Around Netflix, the increasingly competitive and fragmented video-on-demand landscape

How to see clearly in the new audiovisual landscape of platforms? In recent years and months, announcements of service launches have multiplied in subscription video on demand, dominated by Netflix. To read the observatory of the year 2022 published by the National Center for Cinema and the Moving Image (CNC), the king, present in France since the end of 2014, still reigns.

But its growth has slowed, and it is now being challenged by rapidly growing dolphins: Prime Video, the service available in the Amazon e-commerce site’s loyalty offer, and Disney+, the platform form launched in France in 2020 by the cartoon giant, now reinforced by the works of Star Wars and Marvel.

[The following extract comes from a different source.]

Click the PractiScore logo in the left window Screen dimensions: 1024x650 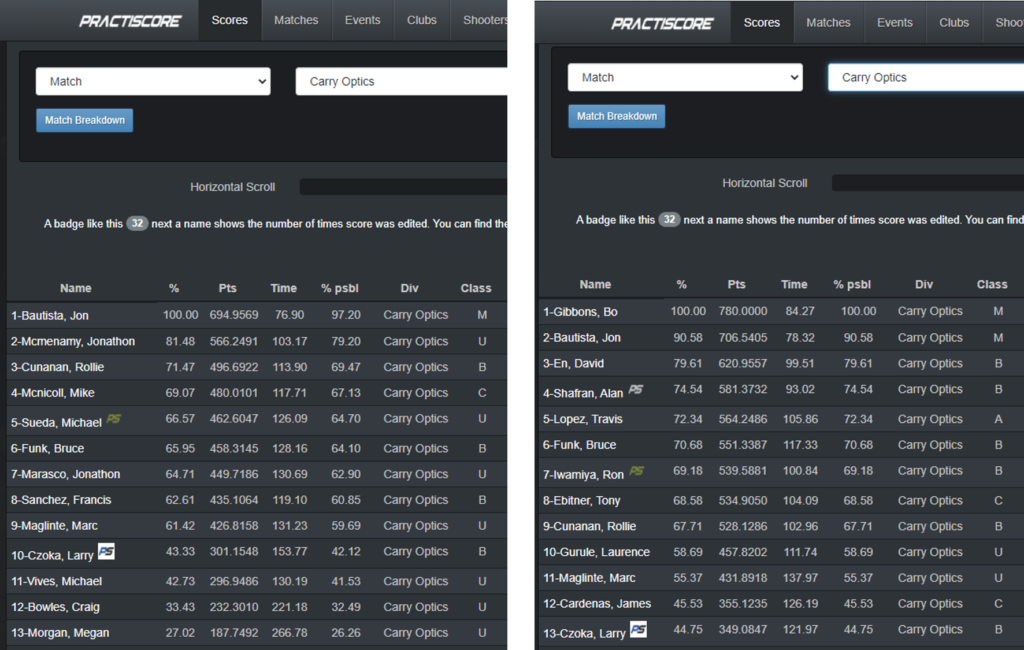coord(129,20)
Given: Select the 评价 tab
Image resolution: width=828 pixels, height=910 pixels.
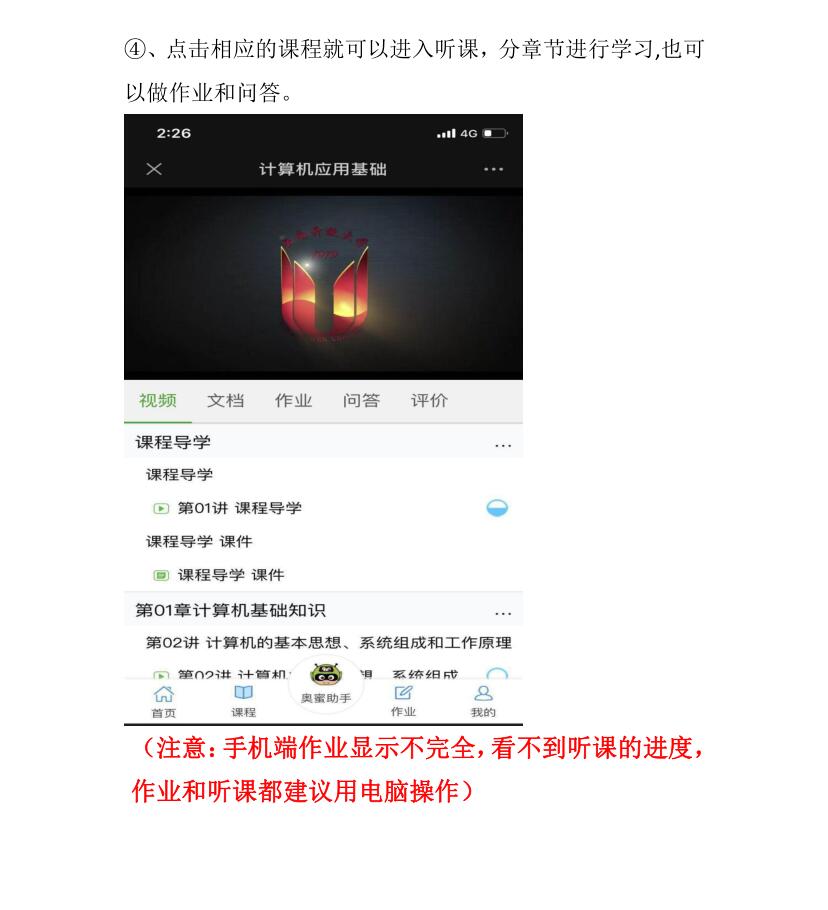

Certainly less developed, the service of the manufacturer of the iPhone, Apple TV +, has also carved out a place. And already a new wave of champions is emerging, from Hollywood studios determined to distribute their catalogs themselves: Universal+, Paramount+, and soon Max, which could bring together the programs of the Discovery group and the prestigious series of the HBO channel (Game Of Thrones, Succession…).

This heightened competition is shaping a sector in the process of fragmentation and hybridization. More modest, local and thematic players, such as Filmo, LaCinetek or Animation Digital Network, are also progressing. The content is always more abundant: 9,000 titles were watched between January and September 2022, i.e. 1,000 more in one year. And the viewing more and more diluted in a large number of works: the top 20 of the most viewed titles represent only 14.1% of the total, compared to 15.9% in 2021.

The typology of players and economic models is less clear-cut, and a certain convergence is taking place: Netflix like Disney+ have launched offers with advertising, in order to be able to offer cheaper subscriptions. And some players in the free world, financed by advertisers, are opening up in return to formulas with subscription: this is the case of YouTube, the subsidiary of the digital giant Google, but also of TF1 and M6 for their platform. form of catch-up (replay).

A certain convergence

In this new world, one thing is clear: the Americans dominate. Especially since Salto, the common platform launched by TF1, M6 and France Télévisions, but also OCS, the channel launched by the telecom operator Orange, will close. The main French player remains Canal+, through its pay channels, increasingly supported by the MyCanal catch-up platform, and through its 100% series offer.